The annals of science include some great names – Darwin, Einstein, Newton and Galileo to name a few – but Stephen Hawking star burns bright among them.
Hawking’s triumph is even more impressive because he fought for decades against a wasting illness of motor neurone disease that confined him to a wheelchair speaking through a computer voice-box.
As the leading physicist of his generation, he developed the theory of everything while working on black holes.
As a theorist, Hawking faced a dilemma with the second law of thermodynamics, which dictates entropy – a gradual decline in available thermal energy – must always increase.
If this was correct, black holes could not devour some systems, but Hawking proved that black holes had entropy and enlarged as the swallowed entities around them.
Unlimited universe
This led to the theory of Hawking Radiation – radiation given off by the temperature of a black hole.
His work was as unlimited as the universe he loved to explore.
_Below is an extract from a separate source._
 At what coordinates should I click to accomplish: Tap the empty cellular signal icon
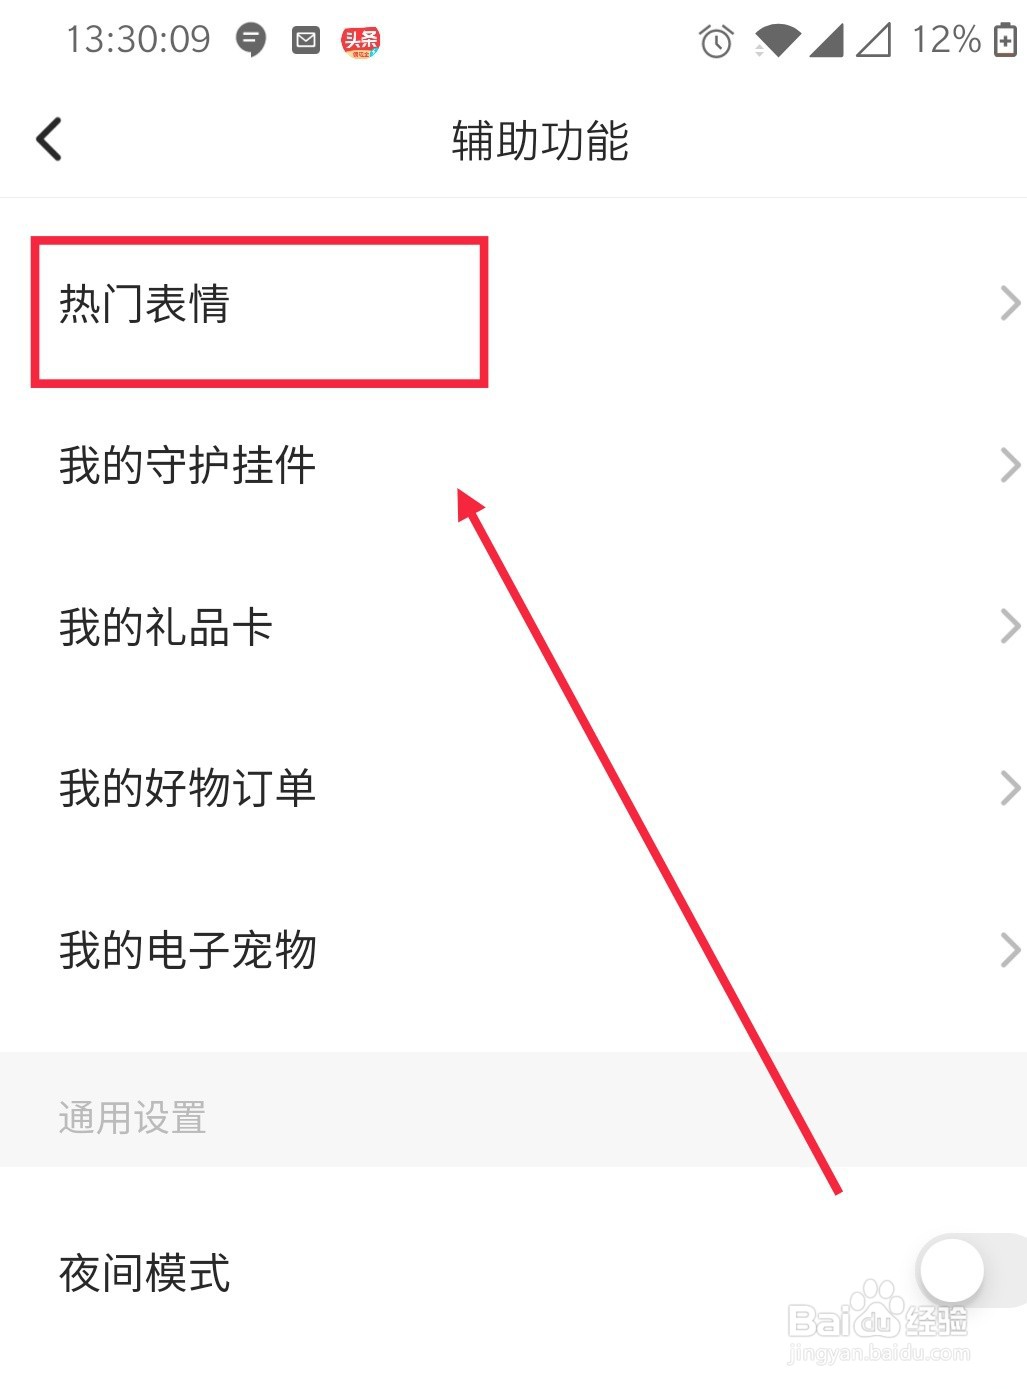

Besides exceptional work rivalling that of Einstein as a cosmologist and theoretical physicist, Hawking was a devoted father of three with two wives – Jane, who he wed in 1965 and Elaine, who he was married to between 1995 and 2006.
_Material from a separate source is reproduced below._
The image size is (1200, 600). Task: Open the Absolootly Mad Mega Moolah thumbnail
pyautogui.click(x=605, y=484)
He was born in January 1942 and aged 76 at his death.
Doctors gave him two or three years to live when his motor neurone disease was diagnosed in 1964.
Predicting the future
Although winning a host of scientific award and honours, Hawking was not awarded the Nobel Prize, an honour he cannot now have as the prize is only awarded to living scientists.
Hawking predicted that humans will become extinct around 2600 when the Earth turns into a ball of fire and that governments should investigate setting up colonies on other worlds to avoid the disaster.
He blames overcrowding and too much energy consumption for the demise of humans, although other scientists support his views for different reasons.
They claim humans have stopped evolving and history shows when evolution halts, a species dies out within 200 years.
Hawking was also an opponent of artificial intelligence.
“The emergence of artificial intelligence could be the worst event in the history of our civilization unless society finds a way to control its development,” he said.
“Technology could help eradicate poverty and disease, but admitted its future is uncertain.”